Yes, the NFL plays prime-time games three nights per week.  Yes, there is no football night like Sunday night.

This year’s schedule on NBC starts with the Packers at the Seahawks on Thursday, September 4, in a rematch of the 2012 “Fail Mary” game.  Week One continues on Sunday night, as Broncos quarterback Peyton Manning hosts the team with which he spent 14 seasons, the Colts.

In Week Two, the Field of Jeans gets properly christened on Sunday night, with the Bears visiting the 49ers for the first game in their new stadium.

In Week Three, the Steelers travel to Carolina for a once-every-four-years game against the Panthers, a surprise playoff team in 2013.

In Week Four, the Saints return to Dallas for a game against the Cowboys.

In Week Five, the Bengals visit the Patriots, as Cincinnati tries to pile up enough wins to get to the playoffs for a fourth straight season.

For Week Six, the Giants travel to Philadelphia for one of the league’s most underrated rivalries.

Week Seven?  Jim Harbaugh gets a chance to “evaluate” Peyton Manning in person as the 49ers travel to Denver.

In Week Eight, the Packers visit the Saints.  Which means that Packers will twice play in prime time in stadiums where it’s virtually impossible to hear — and to win.

Week Nine has the Ravens at Pittsburgh for a rematch of perhaps the most intense rivalry in football; Week 10 has Bears at Packers for the oldest rivalry in football.

In Week 11, the Patriots travel to Indianapolis, where Andrew Luck has replaced Peyton Manning in the regular matchups with Tom Brady.

For Week 12, the Cowboys face the Giants in New Jersey.

Week 13 takes Peyton Manning back to Arrowhead Stadium to face the Chiefs, three days after the Seahawks square off against the 49ers on NBC for Thanksgiving night.

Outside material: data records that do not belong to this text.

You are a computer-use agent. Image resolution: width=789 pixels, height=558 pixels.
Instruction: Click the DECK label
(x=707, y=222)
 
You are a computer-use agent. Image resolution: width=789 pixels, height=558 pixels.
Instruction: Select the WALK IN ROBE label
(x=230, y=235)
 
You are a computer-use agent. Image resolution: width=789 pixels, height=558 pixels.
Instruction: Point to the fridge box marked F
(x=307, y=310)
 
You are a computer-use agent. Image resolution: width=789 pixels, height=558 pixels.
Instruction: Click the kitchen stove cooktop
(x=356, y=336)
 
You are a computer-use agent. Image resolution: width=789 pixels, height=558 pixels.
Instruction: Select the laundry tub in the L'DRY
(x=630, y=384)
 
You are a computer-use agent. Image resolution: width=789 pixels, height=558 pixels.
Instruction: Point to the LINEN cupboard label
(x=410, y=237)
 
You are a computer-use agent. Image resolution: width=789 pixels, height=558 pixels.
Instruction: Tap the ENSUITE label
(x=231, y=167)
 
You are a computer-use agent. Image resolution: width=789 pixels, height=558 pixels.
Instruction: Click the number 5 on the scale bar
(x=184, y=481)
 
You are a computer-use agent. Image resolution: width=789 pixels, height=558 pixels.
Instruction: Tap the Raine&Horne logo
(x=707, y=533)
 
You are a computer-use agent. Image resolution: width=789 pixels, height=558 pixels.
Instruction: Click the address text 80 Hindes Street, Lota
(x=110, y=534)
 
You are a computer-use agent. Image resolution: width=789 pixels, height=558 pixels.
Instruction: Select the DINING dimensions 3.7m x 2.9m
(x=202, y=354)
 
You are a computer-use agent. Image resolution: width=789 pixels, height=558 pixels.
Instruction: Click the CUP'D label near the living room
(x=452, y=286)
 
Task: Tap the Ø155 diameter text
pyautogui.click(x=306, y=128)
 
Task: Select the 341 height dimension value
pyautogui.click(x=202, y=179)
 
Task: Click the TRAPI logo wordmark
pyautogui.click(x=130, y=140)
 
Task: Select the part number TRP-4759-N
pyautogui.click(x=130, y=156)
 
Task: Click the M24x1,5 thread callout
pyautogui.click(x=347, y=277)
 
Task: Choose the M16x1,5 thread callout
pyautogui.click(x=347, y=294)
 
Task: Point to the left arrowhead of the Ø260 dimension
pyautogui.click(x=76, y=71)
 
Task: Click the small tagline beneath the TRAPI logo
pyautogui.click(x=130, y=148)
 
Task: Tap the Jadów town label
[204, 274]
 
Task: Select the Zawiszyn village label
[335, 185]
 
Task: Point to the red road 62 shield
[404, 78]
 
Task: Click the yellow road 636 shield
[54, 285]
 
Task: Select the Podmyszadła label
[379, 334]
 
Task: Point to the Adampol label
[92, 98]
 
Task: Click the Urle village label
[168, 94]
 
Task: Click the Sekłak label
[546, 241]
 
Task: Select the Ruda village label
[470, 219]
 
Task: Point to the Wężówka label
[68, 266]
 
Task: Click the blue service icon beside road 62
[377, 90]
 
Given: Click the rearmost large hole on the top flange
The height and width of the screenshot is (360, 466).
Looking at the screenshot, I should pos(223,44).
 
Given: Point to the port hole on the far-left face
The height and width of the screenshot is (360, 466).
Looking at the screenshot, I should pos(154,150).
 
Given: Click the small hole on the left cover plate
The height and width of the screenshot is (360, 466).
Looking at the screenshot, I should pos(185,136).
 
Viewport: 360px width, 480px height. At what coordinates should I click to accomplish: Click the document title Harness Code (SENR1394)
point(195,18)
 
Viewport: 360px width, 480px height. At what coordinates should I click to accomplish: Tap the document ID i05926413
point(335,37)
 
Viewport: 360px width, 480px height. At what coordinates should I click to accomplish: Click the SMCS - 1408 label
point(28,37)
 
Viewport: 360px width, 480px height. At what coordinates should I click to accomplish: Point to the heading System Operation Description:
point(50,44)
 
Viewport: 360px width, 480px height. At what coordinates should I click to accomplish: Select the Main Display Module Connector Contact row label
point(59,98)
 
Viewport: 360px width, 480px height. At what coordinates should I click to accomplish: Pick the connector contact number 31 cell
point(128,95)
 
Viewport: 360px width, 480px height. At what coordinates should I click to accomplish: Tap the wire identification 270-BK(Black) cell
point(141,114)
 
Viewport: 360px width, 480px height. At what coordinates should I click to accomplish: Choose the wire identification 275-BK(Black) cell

In Week 14, the Patriots travel to the Chargers

Week 15 has the Cowboys at the Eagles, and Week 16 sees the Seahawks at Arizona.

The Week 17 game won’t be determined until after Week 16 ends.

Flexible scheduling applies from Week 11 through Week 16, with a new twist this year.  From Week Five through Week 10, two total games can be flexed by the league, if an unexpected injury or other development results in a game becoming far less compelling.

For now, it all looks very compelling.  And I’m not just saying that because of our NBC connection.  But that helps.